Nell'intreccio di limoni, monete e fiori di zagara si nasconde la storia delle tre sorelle: di loro la fama di bellezza, grazia e virtù si era tanto diffusa nel circondario da farne l'epitome del desiderio di chiunque, misteriosa e sublime come i nomi che portavano, scanditi come versi di una poesia. Pulcheria, Mnemosine, Aglaia.
Ornavano con la loro presenza la grande casa padronale dagli alti soffitti sonanti di echi che s'affacciava sulla fuga precipitosa delle colline asolane, in attesa di essere condotte all'altare da chi potesse, come un antico cavaliere, sconfiggere il drago della timidezza e giungere a deporre ai loro piedi un serto di rose e gigli: per questo cavaliere inesistente era stata allestita la casa, con le decorazioni nuziali a far da contrappunto al cantare degli uccelli dei giardini, e al guizzare della luce pigra del mezzogiorno nell'atmosfera profumata di legni.
Un patto legava le tre fanciulle, un patto scandito e cantato nell'intreccio dei disegni sulle pareti, esibito dalla trifora che s'affacciava sulla valle: tutte o nessuna. Che vi fosse un sottofondo di possibilità erotiche in quel tutte è indubbio, come è indubbio non ve ne fosse nelle giovani donne dagli occhi ridenti alcuna consapevolezza.
Tant'è che il cavaliere giunto a conquistarle fu incerto, vedendole, su quale delle tre potesse essere incoronata regina del suo cuore.
La scelta ricadde sulla sorella di mezzo, e la notte delle nozze arrivò nel tripudio profumato del gelsomino che s'arrampicava sulle colonnine marmoree della villa.
Il mattino successivo ci fu gran fermento, che lo sposo era scomparso dal letto nuziale, e non ve ne era traccia nella grande casa dai pavimenti di cotto, nè nei giardini: lo cercarono ovunque, ma non ci fu possibilità, tanto che qualcuno immaginò un rapimento da parte di invidiosi e meno fortunati corteggiatori.
L'anno successivo fu la volta della sorella maggiore di andar sposa, e nuovamente lo sposo fortunato scomparve la mattina successiva alle nozze: e non ci fu nessuno che potesse pensare che la sposa sapesse o immaginasse, tanto era affranta la giovane donna, passando dal candore degli sponsali al nero di una vedovanza protratta nel sempre.

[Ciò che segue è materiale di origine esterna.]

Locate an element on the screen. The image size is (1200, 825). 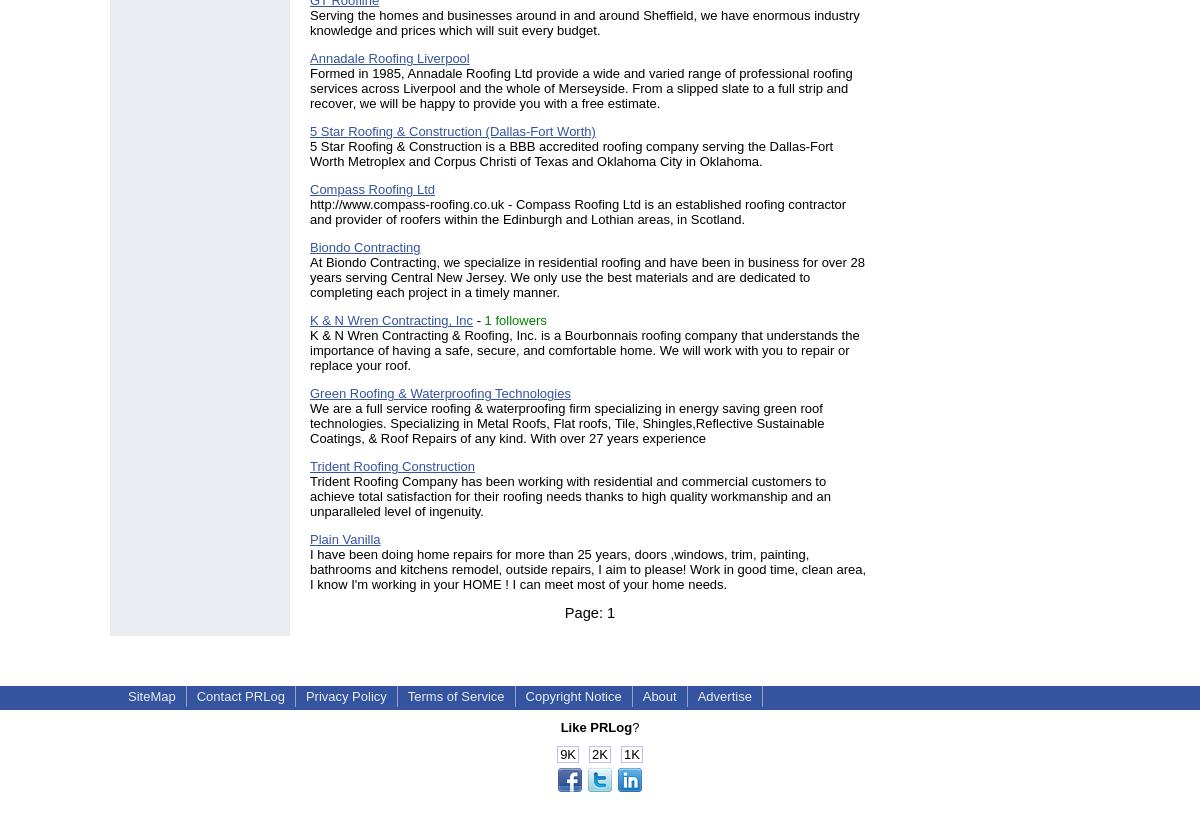
'5 Star Roofing & Construction (Dallas-Fort Worth)' is located at coordinates (309, 130).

Quando anche lo sposo della sorella minore scomparve il giorno dopo le nozze qualcuno ipotizzò che effettivamente la bella casa ornata di aerei disegni nuziali potesse celare qualche segreto: ma nessuno ebbe l'ardire di turbare il silenzio dolente delle tre grazie asolane chiuse nel loro malinconico attendere uno sposo che non sarebbe tornato mai più.
Si dice che i tre sposi furono rapiti, e mandati a dormire un lungo sonno senza sogni nella terra delle fate, perchè le tre belle fanciulle erano le spose del dio silvano che comanda le erbe e i fiori, che rende teneri i petali e rosse le uve, e che a lui, solamente a lui, quella casa era dedicata, la casa delle fanciulle riprodotte con tanta carnale eleganza nella danza delle ninfe canoviane.
Per certo sappiamo che chi dorme nelle sale dipinte a limoni, monete e voli di colombe si dice riceva dallo spirito delle grazie asolane il dono di vedere in sogno il proprio vero amore.